Also, any kind of herbal teas are always great and filled with natural antioxidants.

If you find that you've already got a cold : Add some extra Magnesium and Calcium into your daily supplements. You can also up your dosage of 'Ultimate Immunity' to 3 pills 3x a day. This will help it to clear up more quickly. 

If you have a sinus infection: Invest in a 'Neti Pot' - dissolve 1/2 teaspoon of sea salt in warm water in the pot, and it will not only clear out your sinuses immediately, but it will also help to kill the infection. Using a neti-pot can feel a little odd at first but the benefits are AMAZING.

Hope this helps!


----------



## remylass (Sep 18, 2008)

The last time I went to the doctor for a terrible cough, he refused to give me anything. He told me to go buy Mucinex. He said that it helps break up the gunk better than cough syrup. I found that taking Mucinex in the day and cough syrup at night tends to help.


----------



## Revenant (Mar 17, 2007)

I know a lot of VO people and actors who swear by the Neti pot... though the idea of pouring a pot of anything up my nose kinda weirds me out... it would definitely take some getting used to.

So far so good for me... but then I'm not building my own haunt. The people I'm helping out... can't say. But I'm sure it can't be good LOL they have a big haunt with a maze of rooms outside that leads into their basement and back out... and they were about 3 weeks behind this year because the husband was really sick earlier... I wish it were easier for me to help them during the week but they live all the way accross town.

Take care of yourselves peeples! It sucks trying to have fun when you're sick and feeling like hell. I hope you all feel better soon but if you don't, remember -- you really don't have to bust your ass trying to be perfect, the audience will like it anyway!


----------



## darkrosemanor (Oct 7, 2008)

Revenant said:


> I know a lot of VO people and actors who swear by the Neti pot... though the idea of pouring a pot of anything up my nose kinda weirds me out... it would definitely take some getting used to.


 Yes, it does take a little getting used to.

I was terrified at first because I have always had an extreme fear of drowning. I thought for sure before I tried it that that's how it would feel. I was surprised however to find that it didn't feel like that at all. It fact it felt pretty good - especially when it immediately cleared out my sinuses a relieved ALL of the pressure in my face.

Trust me, it' worth getting over the fear-factor and going for it!
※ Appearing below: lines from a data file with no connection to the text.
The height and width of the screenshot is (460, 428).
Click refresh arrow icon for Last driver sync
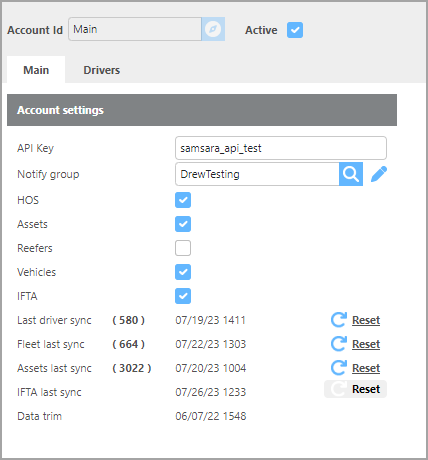(339, 320)
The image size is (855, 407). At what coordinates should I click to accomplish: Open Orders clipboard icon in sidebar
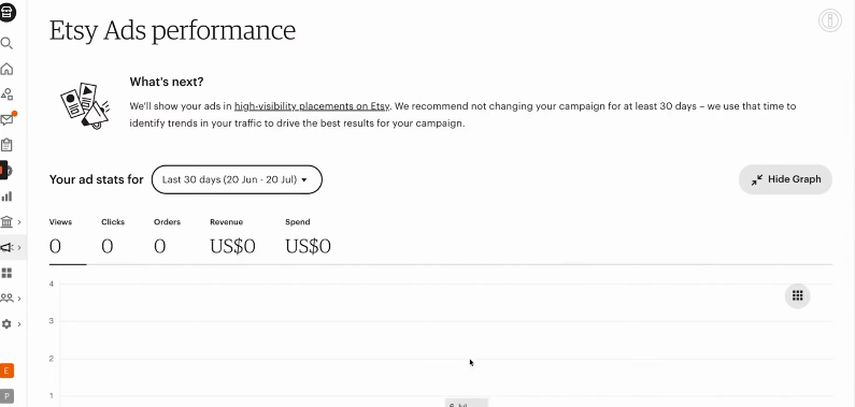[x=7, y=145]
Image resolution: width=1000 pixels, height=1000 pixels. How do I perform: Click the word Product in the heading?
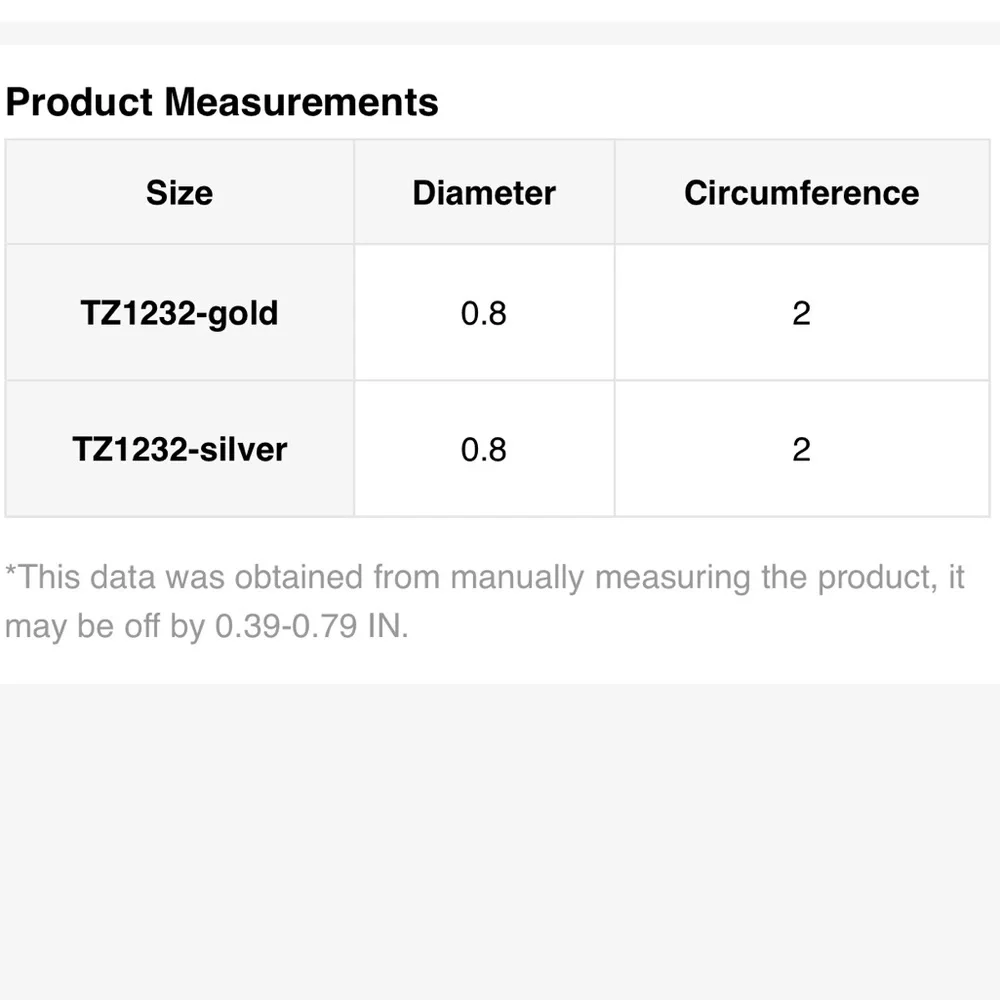(x=80, y=102)
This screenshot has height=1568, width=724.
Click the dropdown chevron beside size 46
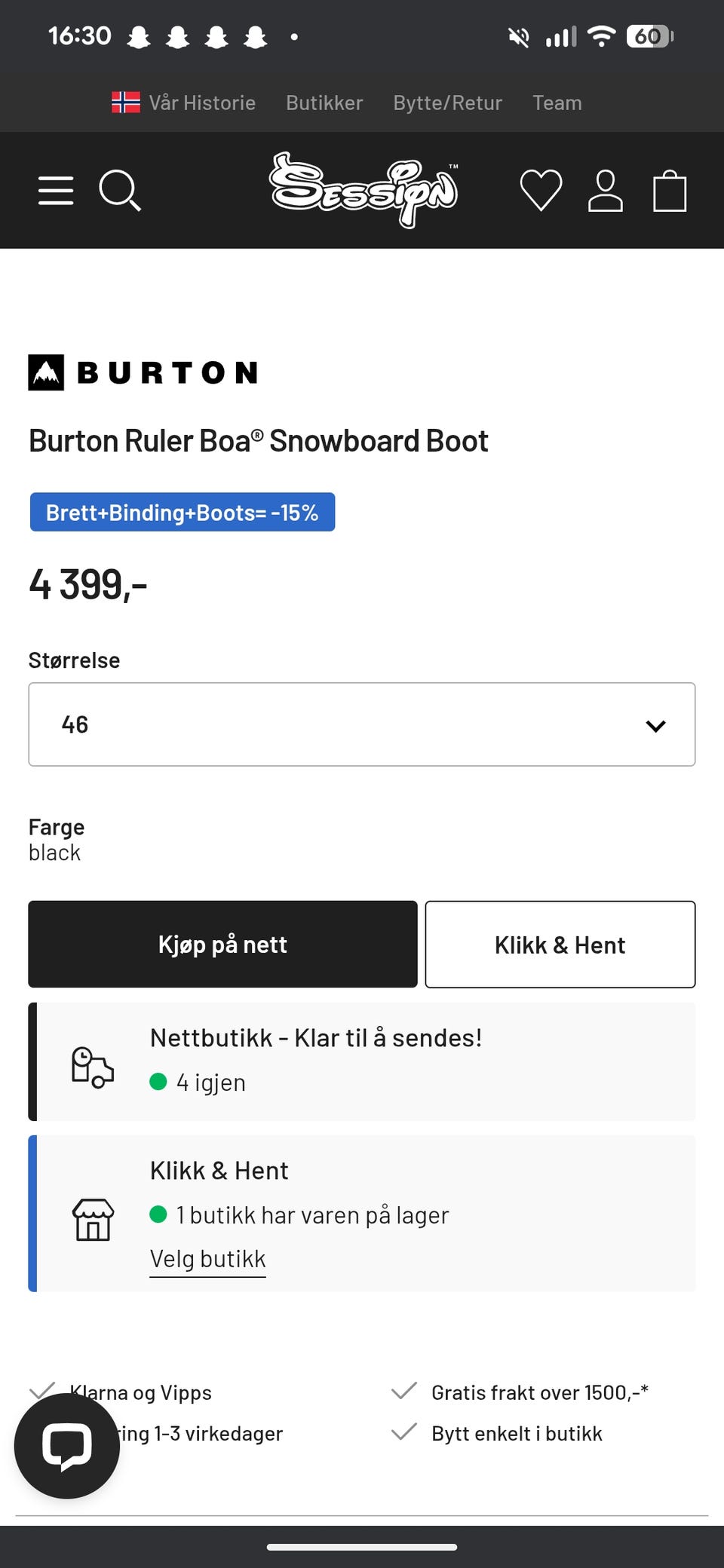tap(655, 726)
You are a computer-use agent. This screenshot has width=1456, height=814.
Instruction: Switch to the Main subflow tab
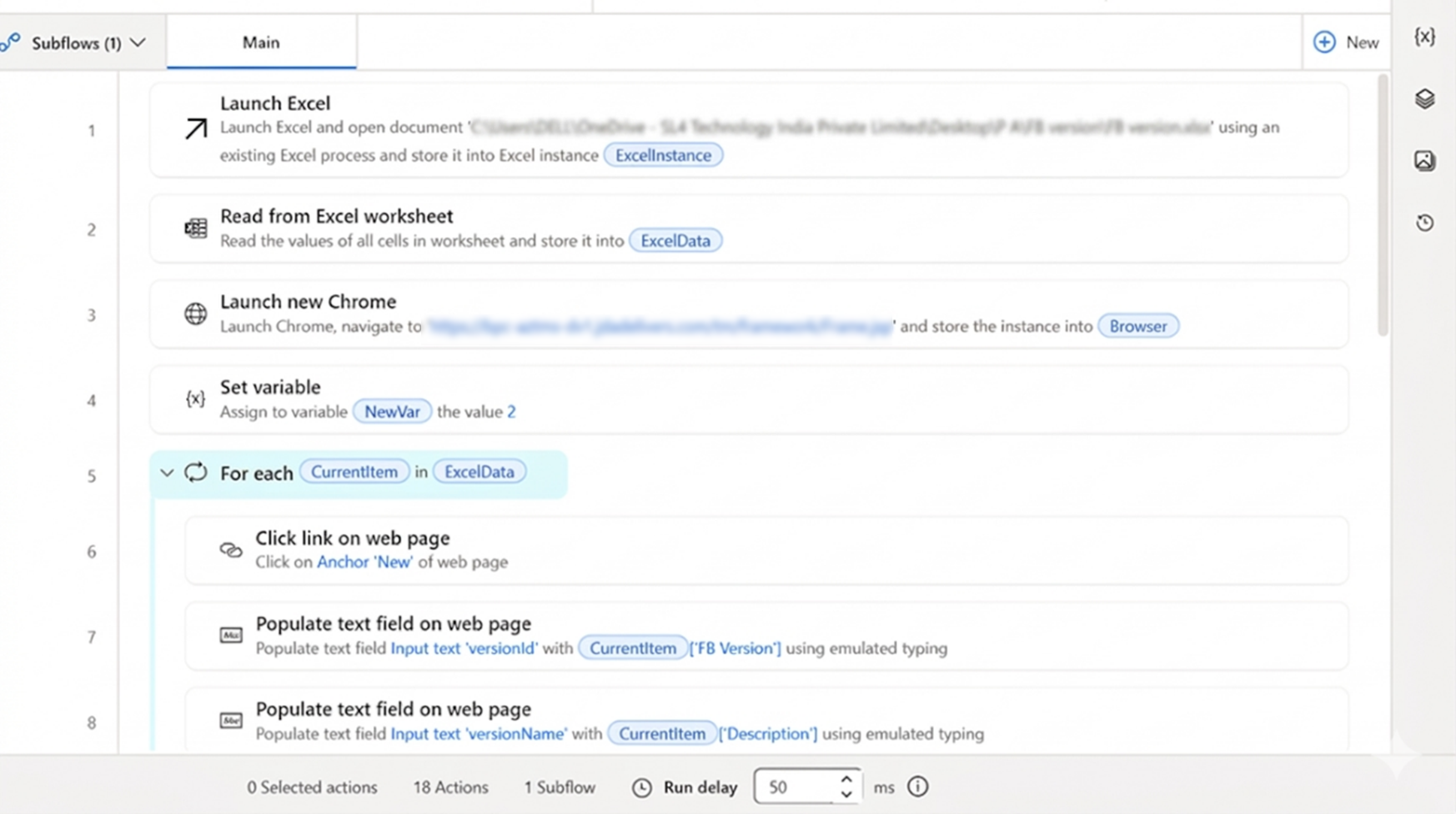pyautogui.click(x=261, y=43)
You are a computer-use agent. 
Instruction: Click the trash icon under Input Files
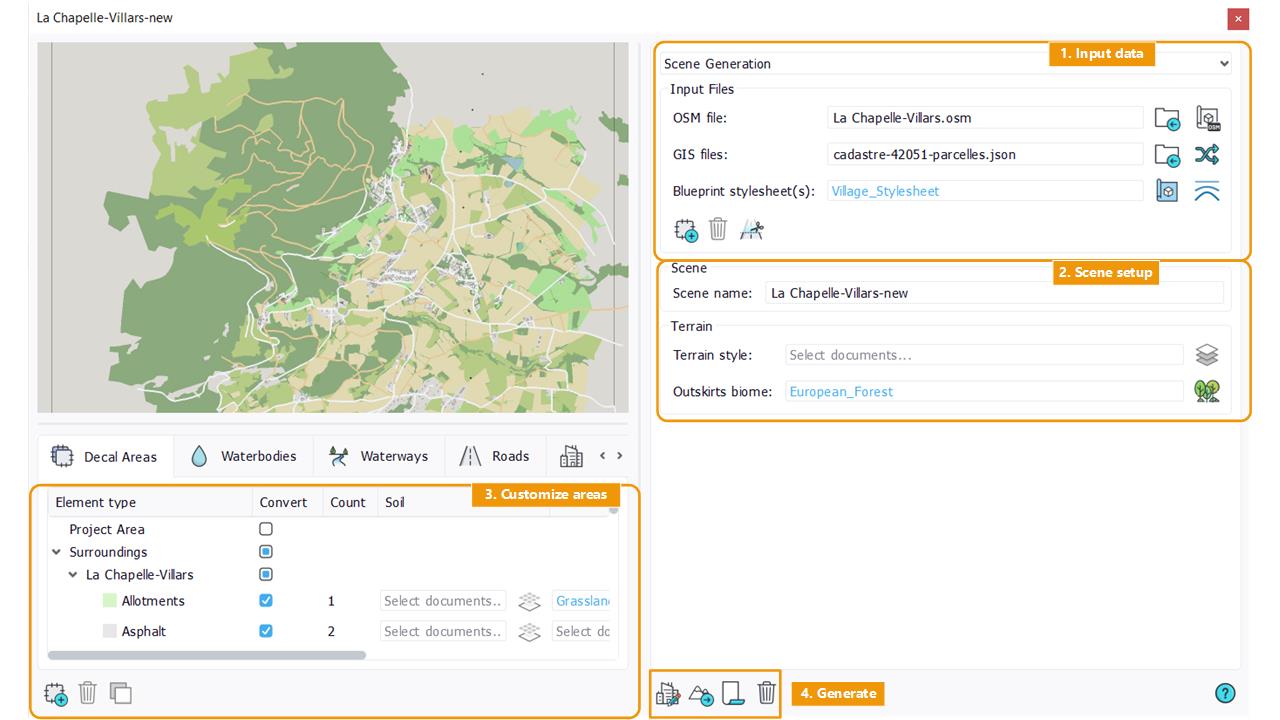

I swear by it now too!


----------



## dynoflyer (Oct 8, 2006)

Geeez, I hope all you sickies get your flu shots before you earn your own special tombstones! 

Feel better, y'all.


----------



## debbie5 (Mar 2, 2007)

I already HAd the damn flu shot...and 5 days after I got it, I now have this...disease. Please shoot me. I sound like a one woman t.b. ward.


(coughcoughcough)

5


----------



## Aelwyn (Jul 7, 2008)

It's because this time of year is when viruses and germs are more rampant. They breed on days when it's warmer and slightly moist, and then seek warm homes (ie. humans) when it gets cold at night.

So then we end up passing it around and around, and the virus changes with each person it inhabits, so we can't build an immunity to it, so we just keep getting sick.

Learned this is cosmetology believe it or not---we have to talk about biology and germs for sanitation reasons.


----------



## Aelwyn (Jul 7, 2008)

dynoflyer said:


> Geeez, I hope all you sickies get your flu shots before you earn your own special tombstones!
> 
> Feel better, y'all.


No flu shot for me! They make it based on 1 FORM OF VIRUS from LAST YEAR. How will that protect us from the 100s of new viruses that come into existence this year?

My parents get their flu shots every year, and are sicker than my partner and I all fall/winter (and I have an immuno-deficiency thanks to my illness), and we never get a flu shot.


----------



## meestercranky (Aug 15, 2006)

I've had a head and chest cold broken into three separate events for all of October. And it's 300 degrees and dry as hell in Los Angeles. Plus smoke and ash in the air like every October.

I like chile verde - real super hot green stuff, like they make in Santa Fe. Causes you to sweat it all out. Nothing works on a cold like good old nuclear, defcon-five level green chile.


----------



## MotelSixx (Sep 27, 2008)

Hey that beer can comment is hilarious. My entire setup was well, setup on Bud Light. As a vocalist I recommend (and yes it does take time to get used to) either 
a- teaspoon of tobasco sauce
b- shot of JD with tobasco

both clear your throat for extended times.

good luck


----------



## Revenant (Mar 17, 2007)

I always eat a lot of cayenne and hot sauce on my food when I get a cold. Clears the sinuses out and helps me get over it faster... accelerates the metabolism sort of like an artificially induced fever, only it tastes good  .

Oh, and I spoke too soon earlier... I'm sick now. I should be at a Halloween party at Mooch's place but I'm not. I didn't want to risk passing it to anyone else... incubation times being what they are, if I gave anyone a bug tonight it would probably lay them out just in time for Halloween. Not a cool thing to do to a bunch of haunters.

Oh well... I'm catching up on a lot of sleep and working on my costume instead. Listening to plenty of Nox Arcana and Midnight Syndicate and Virgil... those help the immune system.


----------